The race for the Wisconsin State Supreme Court seat narrowed to two choices as Wisconsinites cast their votes during the first spring primary election of the calendar.
Incumbent Justice Daniel Kelly and Dane County Circuit Court Judge Jill Karofsky will move on to the Wisconsin Supreme Court general election which will be critical in deciding the makeup of the Court for years to come.
Kelly won the highest percentage of votes between Karofsky and another liberal-leaning candidate, Marquette University Law Professor Ed Fallone.
Kelly and Karofsky already attacked each other during a heated primary campaign in what is likely to be a heavily partisan general election.
Kelly, who was appointed by then-Gov. Scott Walker in 2016, won an endorsement from President Donald Trump in January.
Currently, the Supreme Court has a 5-2 conservative lean. If Karofsky can upset Kelly, liberals can close the gap between the conservatives to 4-3, which will give a boost to liberals during the next election cycle.
The general election will be April 7.
In Northern Wisconsin, the race for the Wisconsin House District 7 has two nominations: Tricia Zunkerm, who would be the first Native American to represent the U.S. Congress, and Tom Tiffany.
President of the Wausau School Board, Zunker overwhelmingly defeated Jason Dale to win the democratic nomination for the seat.
She’ll face off against Republican nominee Tiffany, who defeated Jason Church. Tiffany represented Northern Wisconsin in the State Assembly and most recently the State Senate before running for this election.
The special election for District 7 will take place May 12.
In the Milwaukee mayoral race, both incumbent Tom Barrett and State Sen. Lena Taylor advanced to the April 7 election over third-place candidate, Ald. Anthony T. Zielinski, District 14.
Barrett — who has served as mayor since 2004 — secured half the vote. Taylor, who advocated her policies better serve less fortunate areas in the city than Barrett’s, accumulated 31 percent of the vote.
Of the three open Madison Metropolitan School District seats, only two were contested Tuesday.
Savion Castro, who the board appointed last summer, ran unopposed in a special election for a one-year term for the Seat 2 position.
In the Seat 7 election, both incumbent Nicki Vander Meulen and challenger Wayne Strong automatically advanced to the April 7 election.
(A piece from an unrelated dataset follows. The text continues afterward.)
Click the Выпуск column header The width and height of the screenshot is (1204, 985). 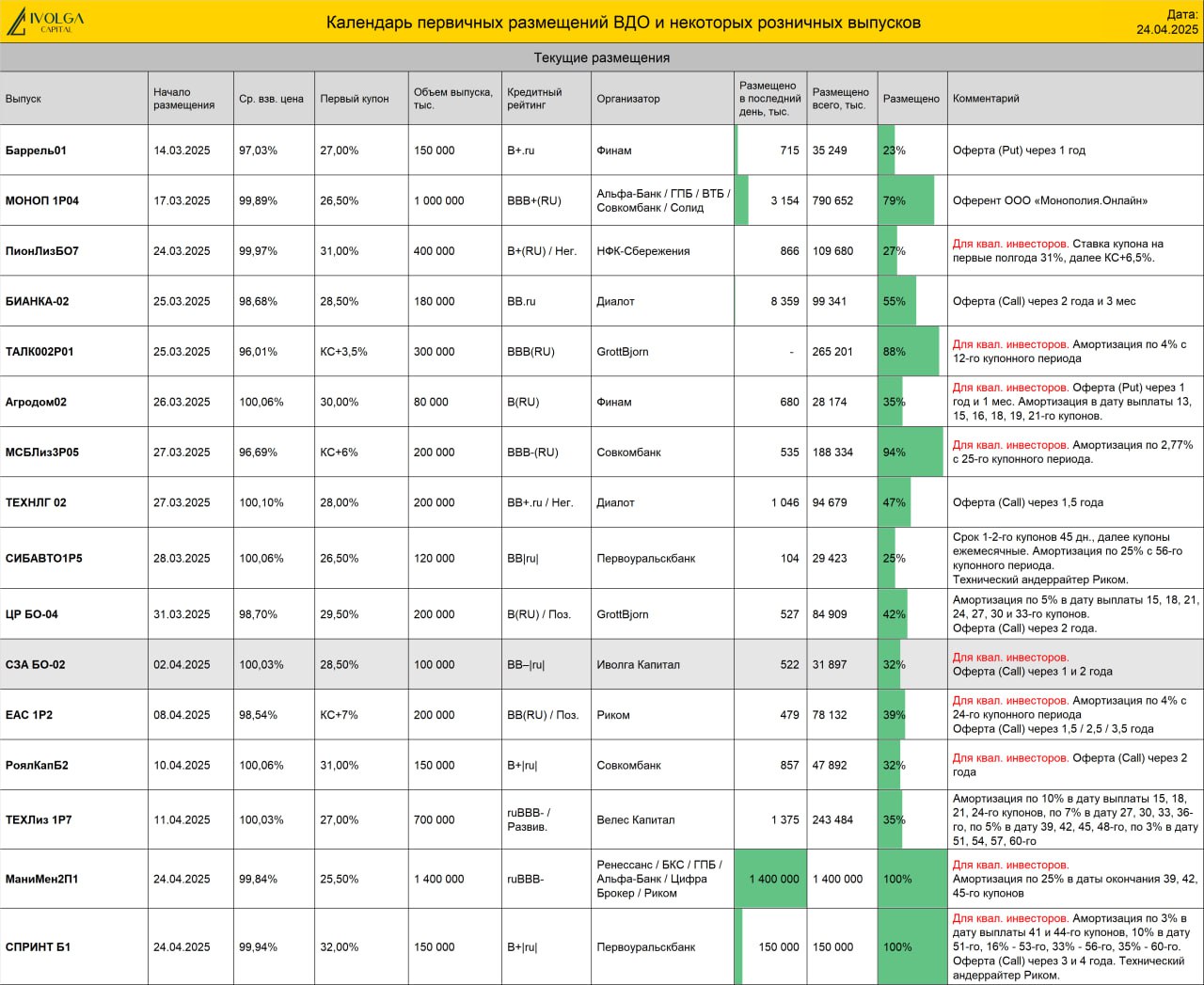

Strong — who served 24 years as a lieutenant for the Madison Police Department — made his third bid to join the board.
Lastly, Maia Pearson and Christina Gomez Schmidt advanced to the April 7 election for seat 6 after beating out third-place candidate Karen Ball.
Pearson, who works for the Department of Revenue, won the primary with 43 percent of the vote, while Gomez Schmidt, director of enrichment at the Galin Education test prep and admissions assistance company, trailed with 32 percent of the vote, the Wisconsin State Journal reported.
Both will seek the Seat 6 nomination for a three-year term after incumbent Kate Toews did not seek re-election.